Option 2 of using hash-tags to force all rebalancing state keys into 1 key slot will work but that could skew workload on a node. But looking at the logs for Issues::RebalancingWorker and the current max of 5 rebalances, I think this could work out.

Proposed implementation of option 2

Due to difficulties with handling rollbacks, we are opting for option 1.

Click to expand

The sole caller of Gitlab::Issues::Rebalancing::State is the Issues::RelativePositionRebalancingService which is idempotent and does not change the ordering of issues (it "spreads it out and shifts it "left" towards the negative region).

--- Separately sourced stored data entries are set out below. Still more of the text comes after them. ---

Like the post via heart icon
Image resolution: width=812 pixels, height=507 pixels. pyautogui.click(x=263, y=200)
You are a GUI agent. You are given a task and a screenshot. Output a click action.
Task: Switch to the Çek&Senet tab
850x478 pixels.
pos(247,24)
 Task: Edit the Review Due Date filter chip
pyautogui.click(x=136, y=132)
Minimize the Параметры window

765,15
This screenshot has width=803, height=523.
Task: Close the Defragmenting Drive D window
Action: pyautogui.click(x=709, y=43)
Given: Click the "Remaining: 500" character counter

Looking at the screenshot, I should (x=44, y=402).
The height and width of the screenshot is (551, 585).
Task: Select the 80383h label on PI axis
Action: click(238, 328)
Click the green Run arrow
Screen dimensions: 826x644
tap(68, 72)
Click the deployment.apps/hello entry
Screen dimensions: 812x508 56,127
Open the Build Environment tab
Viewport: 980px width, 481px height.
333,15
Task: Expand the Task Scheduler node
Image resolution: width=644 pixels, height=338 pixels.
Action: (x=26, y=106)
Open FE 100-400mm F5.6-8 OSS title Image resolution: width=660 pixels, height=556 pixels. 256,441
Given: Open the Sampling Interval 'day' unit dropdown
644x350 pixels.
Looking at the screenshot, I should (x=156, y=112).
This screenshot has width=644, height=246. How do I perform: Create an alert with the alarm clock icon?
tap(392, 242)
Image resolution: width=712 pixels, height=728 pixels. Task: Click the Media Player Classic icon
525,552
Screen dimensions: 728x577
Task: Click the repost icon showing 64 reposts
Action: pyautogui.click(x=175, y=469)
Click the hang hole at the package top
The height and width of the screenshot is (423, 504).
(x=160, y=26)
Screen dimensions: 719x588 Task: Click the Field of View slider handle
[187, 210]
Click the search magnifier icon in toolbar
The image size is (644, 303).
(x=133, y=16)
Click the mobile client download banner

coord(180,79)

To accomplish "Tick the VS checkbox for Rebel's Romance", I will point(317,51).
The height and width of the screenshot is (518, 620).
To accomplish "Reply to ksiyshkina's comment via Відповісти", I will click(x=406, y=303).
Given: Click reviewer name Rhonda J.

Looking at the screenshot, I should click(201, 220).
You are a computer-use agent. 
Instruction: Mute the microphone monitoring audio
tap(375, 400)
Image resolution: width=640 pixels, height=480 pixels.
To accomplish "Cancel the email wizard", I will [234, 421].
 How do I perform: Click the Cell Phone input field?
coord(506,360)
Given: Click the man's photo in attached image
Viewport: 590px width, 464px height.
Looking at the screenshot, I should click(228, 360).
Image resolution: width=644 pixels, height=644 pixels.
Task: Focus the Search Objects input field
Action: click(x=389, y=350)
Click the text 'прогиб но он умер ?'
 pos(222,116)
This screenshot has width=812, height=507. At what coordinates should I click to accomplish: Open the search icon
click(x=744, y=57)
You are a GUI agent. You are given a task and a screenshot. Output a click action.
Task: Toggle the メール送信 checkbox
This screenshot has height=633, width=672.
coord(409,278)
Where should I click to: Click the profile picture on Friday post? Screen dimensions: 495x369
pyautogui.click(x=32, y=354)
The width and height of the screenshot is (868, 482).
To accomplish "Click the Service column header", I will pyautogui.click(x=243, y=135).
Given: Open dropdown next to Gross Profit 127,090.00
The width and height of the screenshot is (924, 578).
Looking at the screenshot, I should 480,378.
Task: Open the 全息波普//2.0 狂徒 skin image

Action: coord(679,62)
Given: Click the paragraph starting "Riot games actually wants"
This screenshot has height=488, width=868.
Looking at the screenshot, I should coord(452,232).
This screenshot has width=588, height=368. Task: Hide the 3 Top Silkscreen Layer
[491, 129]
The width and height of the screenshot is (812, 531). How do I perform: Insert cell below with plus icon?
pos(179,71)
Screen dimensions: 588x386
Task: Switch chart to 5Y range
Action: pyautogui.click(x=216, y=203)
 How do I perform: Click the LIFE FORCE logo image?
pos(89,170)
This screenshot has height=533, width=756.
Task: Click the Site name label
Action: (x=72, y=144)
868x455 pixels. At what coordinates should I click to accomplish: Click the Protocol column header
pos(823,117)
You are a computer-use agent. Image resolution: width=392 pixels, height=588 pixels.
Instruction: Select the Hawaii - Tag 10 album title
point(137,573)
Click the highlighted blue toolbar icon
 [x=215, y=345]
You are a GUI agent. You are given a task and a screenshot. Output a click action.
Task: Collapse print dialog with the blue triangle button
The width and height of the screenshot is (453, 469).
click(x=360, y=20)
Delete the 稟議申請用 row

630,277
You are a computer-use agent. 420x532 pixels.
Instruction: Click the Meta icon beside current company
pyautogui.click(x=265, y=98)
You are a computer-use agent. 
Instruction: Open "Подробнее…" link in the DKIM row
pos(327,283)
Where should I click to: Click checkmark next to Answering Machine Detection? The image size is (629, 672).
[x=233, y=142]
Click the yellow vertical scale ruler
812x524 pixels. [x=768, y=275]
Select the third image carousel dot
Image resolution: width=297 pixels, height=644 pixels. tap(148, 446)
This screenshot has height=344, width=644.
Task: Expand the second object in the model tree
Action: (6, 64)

As the rebalancing starts from the smallest id, it can be interrupted without affecting the ordering of issues. If this assumption holds, we could change the key prefix to include hashtags and deploy. There could be two situations

No ongoing rebalancing during rollout: this is the best-case scenario since the next rebalancing job will use the new key prefix and no migration needs to be done.
There is an ongoing job that gets interrupted since the sidekiq pods are terminated. The job gets retried on a new pod and the existing rebalance details for said job are migrated. The job resumes on the new pod.

On deployment rollbacks

If a deployment is rolled back, the sidekiq pods (before the change MR) will not find any running jobs since all running jobs are in the new namespace with hashtags. The keys will remain in the Redis for up to 10 days since that is the TTL it sets.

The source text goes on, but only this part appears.